Now, we call ourselves the University of New Brunswick. What is a University? Newman defines it as a 'place for teaching universal knowledge,' that is a place the main object of which is to produce a well educated man and not a man skilled in one particular branch of knowledge only. If what we call education be only a four-years' accumulation of materials for making a living, merely the acquiring of that knowledge which is marketable and which, when we leave college, we can sell to whoever likes to buy it for so many dollars and cents. If this be our ides of education why bother about such a thing as a university degree? Why go to a university at all?

There are other and cheaper ways of becoming efficient in the various branches of professional work if practical utility be our only aim. But, as has been well said "The professional character is not the only one which a man engaged in a profession has to support. As a friend, as a companion, as a citizen at large, in the connections of domestic life, in the improvement and the embellishment of his leisure, he has a sphere of action, revolving, if you please, within the sphere of his profession, but not clashing with it, in which, if he can show none of the advantages of an improved understanding, whatever may be his skill or proficiency in the other he is no more than an ill-educated man.

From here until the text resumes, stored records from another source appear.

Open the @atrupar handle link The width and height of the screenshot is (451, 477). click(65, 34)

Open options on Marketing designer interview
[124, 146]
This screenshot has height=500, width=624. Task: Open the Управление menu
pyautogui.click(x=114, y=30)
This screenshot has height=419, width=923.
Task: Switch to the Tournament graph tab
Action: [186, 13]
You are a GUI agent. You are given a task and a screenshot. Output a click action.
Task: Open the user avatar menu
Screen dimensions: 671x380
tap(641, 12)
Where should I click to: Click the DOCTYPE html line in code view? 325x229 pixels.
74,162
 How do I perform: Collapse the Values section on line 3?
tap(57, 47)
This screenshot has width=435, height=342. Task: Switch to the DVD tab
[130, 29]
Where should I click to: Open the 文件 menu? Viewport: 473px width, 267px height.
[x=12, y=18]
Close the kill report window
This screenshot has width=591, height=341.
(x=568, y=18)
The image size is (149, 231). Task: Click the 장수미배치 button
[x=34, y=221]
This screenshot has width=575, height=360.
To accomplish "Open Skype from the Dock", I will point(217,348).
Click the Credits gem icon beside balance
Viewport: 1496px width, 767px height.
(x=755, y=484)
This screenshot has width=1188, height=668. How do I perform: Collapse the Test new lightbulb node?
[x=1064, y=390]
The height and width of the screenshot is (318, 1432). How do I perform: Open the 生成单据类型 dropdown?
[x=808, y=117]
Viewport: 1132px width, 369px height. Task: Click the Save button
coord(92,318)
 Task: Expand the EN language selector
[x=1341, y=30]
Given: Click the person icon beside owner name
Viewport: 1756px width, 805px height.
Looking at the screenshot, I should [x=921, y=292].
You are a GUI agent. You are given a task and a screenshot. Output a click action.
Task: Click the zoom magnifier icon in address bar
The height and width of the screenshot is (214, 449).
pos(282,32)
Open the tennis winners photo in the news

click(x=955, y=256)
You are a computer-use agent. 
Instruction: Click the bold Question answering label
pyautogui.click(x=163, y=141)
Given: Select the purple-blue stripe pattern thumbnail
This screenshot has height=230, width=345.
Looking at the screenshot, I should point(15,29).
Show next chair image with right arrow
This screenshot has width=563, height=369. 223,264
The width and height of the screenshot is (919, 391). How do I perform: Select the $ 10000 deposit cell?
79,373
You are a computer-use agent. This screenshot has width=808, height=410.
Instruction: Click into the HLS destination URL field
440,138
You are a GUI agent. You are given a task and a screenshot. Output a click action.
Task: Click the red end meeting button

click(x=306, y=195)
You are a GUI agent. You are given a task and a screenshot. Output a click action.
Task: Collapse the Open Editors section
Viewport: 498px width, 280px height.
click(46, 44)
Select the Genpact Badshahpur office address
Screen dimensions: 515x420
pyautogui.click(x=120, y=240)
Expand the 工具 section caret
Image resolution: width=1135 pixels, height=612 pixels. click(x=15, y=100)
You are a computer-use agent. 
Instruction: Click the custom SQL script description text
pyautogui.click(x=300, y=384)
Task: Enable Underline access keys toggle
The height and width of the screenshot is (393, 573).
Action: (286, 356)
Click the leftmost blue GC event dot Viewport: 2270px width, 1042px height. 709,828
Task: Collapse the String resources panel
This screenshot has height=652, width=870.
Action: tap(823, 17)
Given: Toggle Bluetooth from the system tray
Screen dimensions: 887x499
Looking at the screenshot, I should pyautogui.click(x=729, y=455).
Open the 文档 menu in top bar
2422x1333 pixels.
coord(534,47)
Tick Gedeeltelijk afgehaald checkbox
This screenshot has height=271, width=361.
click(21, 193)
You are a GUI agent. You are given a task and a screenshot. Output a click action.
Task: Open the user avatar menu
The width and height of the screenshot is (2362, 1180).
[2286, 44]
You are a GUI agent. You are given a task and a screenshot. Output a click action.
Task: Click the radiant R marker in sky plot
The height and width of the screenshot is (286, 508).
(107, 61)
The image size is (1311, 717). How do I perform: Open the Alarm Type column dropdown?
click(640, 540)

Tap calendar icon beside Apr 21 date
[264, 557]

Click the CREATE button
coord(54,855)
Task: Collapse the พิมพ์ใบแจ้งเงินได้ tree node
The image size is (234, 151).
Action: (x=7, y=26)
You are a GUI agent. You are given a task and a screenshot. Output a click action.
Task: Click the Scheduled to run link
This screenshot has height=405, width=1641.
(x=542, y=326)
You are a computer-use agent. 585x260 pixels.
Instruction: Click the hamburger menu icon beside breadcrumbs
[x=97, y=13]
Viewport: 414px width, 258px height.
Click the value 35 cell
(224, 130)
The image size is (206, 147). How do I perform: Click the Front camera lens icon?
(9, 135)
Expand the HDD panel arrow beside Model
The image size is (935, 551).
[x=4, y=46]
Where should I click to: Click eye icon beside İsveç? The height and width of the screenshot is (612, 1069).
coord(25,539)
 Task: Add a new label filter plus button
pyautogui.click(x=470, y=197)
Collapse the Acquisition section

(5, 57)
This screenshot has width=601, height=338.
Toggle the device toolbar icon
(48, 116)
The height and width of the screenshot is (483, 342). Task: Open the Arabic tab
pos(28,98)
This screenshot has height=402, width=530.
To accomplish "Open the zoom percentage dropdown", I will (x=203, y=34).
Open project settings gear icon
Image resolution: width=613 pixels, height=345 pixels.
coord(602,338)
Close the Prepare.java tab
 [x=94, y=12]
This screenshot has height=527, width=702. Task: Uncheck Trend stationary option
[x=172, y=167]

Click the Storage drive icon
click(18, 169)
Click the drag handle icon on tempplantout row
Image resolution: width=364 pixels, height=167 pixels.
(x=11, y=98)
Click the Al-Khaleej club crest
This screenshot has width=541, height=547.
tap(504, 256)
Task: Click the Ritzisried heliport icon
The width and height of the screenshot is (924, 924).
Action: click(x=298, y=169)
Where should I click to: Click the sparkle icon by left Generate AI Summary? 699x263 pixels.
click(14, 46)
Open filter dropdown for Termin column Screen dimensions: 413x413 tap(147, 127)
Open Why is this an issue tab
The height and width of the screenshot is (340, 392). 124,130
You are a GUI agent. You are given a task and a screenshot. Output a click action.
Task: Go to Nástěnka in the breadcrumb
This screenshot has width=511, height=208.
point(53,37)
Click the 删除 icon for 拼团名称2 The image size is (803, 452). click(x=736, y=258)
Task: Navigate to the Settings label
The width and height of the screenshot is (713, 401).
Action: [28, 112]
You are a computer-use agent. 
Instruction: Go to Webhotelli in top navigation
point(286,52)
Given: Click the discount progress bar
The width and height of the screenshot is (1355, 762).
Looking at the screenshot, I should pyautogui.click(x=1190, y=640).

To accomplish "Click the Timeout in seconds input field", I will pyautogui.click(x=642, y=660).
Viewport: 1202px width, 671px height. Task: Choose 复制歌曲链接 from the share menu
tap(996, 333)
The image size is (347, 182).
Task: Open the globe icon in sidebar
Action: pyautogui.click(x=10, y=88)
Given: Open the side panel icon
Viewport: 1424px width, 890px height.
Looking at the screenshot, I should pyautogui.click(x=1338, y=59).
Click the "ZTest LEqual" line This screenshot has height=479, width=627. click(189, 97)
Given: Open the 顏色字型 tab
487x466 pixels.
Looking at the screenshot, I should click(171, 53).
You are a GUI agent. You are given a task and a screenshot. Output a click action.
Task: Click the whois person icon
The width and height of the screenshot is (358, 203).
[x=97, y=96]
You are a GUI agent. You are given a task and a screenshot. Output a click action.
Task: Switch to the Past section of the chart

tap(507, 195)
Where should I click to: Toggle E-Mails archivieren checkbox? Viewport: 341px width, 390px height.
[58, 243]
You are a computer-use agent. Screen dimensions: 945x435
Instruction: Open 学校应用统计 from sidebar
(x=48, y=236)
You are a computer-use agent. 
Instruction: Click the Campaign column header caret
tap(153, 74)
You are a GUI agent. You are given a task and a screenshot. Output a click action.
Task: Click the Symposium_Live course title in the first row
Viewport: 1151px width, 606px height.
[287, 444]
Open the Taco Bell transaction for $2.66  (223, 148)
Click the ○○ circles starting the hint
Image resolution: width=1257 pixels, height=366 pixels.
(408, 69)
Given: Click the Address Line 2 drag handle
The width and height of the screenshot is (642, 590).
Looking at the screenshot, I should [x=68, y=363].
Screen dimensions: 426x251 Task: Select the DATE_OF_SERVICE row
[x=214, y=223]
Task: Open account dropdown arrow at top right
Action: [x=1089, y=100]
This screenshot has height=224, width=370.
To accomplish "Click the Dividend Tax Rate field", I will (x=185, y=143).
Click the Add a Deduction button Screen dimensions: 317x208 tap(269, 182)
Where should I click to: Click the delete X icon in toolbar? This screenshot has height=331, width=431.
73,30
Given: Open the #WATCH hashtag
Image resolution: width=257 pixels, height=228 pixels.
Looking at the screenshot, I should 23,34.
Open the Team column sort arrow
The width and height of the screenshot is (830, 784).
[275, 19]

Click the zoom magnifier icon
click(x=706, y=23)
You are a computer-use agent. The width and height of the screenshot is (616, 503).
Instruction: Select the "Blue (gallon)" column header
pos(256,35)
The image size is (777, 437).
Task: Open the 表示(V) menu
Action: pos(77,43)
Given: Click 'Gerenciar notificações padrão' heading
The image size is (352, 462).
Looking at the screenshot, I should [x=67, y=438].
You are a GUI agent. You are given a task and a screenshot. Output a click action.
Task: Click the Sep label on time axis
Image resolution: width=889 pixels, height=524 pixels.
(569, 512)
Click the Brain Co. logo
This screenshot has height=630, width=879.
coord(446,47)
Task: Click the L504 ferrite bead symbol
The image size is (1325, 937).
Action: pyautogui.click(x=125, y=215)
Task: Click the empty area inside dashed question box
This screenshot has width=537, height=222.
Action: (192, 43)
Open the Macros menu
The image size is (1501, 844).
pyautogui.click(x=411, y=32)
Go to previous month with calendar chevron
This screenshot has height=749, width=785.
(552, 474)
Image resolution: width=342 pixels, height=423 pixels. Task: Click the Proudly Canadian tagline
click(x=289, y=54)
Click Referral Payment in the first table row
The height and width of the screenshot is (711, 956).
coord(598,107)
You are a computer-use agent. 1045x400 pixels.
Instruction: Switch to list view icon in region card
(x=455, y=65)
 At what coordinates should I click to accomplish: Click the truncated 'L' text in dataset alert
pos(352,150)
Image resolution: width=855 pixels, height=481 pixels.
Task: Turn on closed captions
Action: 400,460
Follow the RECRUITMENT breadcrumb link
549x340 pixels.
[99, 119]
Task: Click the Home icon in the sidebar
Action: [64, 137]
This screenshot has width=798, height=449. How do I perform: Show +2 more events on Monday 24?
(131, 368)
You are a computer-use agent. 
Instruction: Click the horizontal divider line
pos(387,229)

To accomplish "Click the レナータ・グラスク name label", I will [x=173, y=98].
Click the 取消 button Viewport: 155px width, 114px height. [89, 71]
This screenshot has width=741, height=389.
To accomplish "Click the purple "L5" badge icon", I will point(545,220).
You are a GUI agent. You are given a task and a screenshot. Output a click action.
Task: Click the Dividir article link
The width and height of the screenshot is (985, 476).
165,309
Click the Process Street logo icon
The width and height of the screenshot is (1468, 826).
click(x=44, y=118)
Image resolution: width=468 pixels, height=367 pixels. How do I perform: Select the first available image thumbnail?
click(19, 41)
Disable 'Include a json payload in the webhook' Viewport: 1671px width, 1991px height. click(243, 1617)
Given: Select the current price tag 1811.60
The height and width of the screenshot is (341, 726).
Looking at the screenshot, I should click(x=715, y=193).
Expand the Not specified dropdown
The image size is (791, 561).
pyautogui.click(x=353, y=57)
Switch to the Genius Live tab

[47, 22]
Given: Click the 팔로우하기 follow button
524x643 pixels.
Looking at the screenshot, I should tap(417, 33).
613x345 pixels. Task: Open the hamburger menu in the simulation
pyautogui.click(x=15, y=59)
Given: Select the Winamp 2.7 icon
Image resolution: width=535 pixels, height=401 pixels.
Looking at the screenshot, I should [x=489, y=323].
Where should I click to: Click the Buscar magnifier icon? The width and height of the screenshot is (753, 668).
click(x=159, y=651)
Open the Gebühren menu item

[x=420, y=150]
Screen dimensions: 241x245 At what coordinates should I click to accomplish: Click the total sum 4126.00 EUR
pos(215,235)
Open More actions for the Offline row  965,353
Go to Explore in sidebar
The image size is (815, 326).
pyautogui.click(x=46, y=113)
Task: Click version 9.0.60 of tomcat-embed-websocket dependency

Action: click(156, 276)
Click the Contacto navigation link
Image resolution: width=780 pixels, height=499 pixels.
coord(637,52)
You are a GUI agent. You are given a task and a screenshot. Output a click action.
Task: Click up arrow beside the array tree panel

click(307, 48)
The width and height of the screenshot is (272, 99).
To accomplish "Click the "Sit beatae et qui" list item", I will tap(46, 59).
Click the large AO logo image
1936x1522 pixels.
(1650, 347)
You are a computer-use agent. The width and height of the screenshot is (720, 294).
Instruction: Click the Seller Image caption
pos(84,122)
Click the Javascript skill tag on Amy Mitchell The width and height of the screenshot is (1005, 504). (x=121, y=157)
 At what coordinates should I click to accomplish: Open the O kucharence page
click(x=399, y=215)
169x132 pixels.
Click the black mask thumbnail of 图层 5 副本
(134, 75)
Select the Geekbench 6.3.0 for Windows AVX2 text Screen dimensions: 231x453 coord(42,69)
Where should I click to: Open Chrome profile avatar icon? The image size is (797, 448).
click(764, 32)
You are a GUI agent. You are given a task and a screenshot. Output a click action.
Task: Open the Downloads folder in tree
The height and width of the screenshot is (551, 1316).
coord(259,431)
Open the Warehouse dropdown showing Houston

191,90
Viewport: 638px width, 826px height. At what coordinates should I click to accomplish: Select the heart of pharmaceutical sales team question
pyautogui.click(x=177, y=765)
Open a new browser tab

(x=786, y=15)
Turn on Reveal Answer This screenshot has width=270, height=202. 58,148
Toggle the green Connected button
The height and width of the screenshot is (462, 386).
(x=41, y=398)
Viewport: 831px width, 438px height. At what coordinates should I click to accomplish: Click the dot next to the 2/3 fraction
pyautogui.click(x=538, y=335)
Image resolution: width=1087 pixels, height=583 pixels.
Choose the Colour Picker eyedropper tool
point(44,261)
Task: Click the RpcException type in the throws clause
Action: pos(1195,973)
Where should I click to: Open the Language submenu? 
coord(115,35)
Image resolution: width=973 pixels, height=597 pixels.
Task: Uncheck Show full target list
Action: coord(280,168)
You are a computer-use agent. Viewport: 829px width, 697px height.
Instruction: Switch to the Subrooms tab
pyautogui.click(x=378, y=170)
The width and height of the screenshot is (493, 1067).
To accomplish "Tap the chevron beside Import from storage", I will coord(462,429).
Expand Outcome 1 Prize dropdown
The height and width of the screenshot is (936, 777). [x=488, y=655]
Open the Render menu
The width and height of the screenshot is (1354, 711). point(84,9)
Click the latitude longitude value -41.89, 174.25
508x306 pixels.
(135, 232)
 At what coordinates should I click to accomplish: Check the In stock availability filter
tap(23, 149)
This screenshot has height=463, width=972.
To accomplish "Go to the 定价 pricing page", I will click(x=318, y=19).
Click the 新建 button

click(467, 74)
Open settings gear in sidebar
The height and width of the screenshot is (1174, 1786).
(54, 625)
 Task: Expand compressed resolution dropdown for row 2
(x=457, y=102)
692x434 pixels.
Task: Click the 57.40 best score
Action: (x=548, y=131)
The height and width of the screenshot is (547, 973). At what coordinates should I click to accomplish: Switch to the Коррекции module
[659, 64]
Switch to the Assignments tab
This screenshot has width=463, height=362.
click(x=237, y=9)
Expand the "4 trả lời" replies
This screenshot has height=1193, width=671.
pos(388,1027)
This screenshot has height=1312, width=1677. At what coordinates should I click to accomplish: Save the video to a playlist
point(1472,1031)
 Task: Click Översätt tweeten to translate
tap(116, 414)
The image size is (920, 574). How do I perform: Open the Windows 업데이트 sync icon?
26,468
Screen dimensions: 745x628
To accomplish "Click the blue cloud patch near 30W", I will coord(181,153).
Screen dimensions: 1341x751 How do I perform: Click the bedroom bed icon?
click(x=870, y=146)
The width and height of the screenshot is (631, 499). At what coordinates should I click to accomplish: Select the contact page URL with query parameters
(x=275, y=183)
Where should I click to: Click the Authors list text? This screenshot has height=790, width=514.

And it is the making of companions and citizens at large that a university has in view just as much as the production of men skilled in one particular branch of learning. If the doctor and the engineer were machines for doctoring and engineering, if the professional man were to be limited to his own profession [   ] subjects of conversation, what a dull uncompanionable race we should become! We have all, at one time or another, had to suffer at the hands of the man with one subject, and we know how impossible conversation becomes, especially if his hobby be one of which we know nothing.

This specializing, then, would be the death of all intelligent general conversation--Indeed conversation as an art (even as a game) is in a very precarious condition--are we to let it die altogether?

Perhaps with Henry V. one may answer--"What! A speaker is but a prater!" and object that it is of no particular advantage at a critical moment in this life to look grievely and gasp out one's eloquence" but it must be remembered that it is "just of the same consequence to a man's immediate society how he talks as how he acts." A professional man's professional talk can only influence those interested in his work to the outsiders it is more or less unintelligible, but--I quote again--"One of the best companions is a man who the accuracy and research of a profession, has added a free encursive acquaintance with various learning, and caught from it a spirit of general observation."

On what common ground are we to meet? What is the subject which is to supply us with common topics?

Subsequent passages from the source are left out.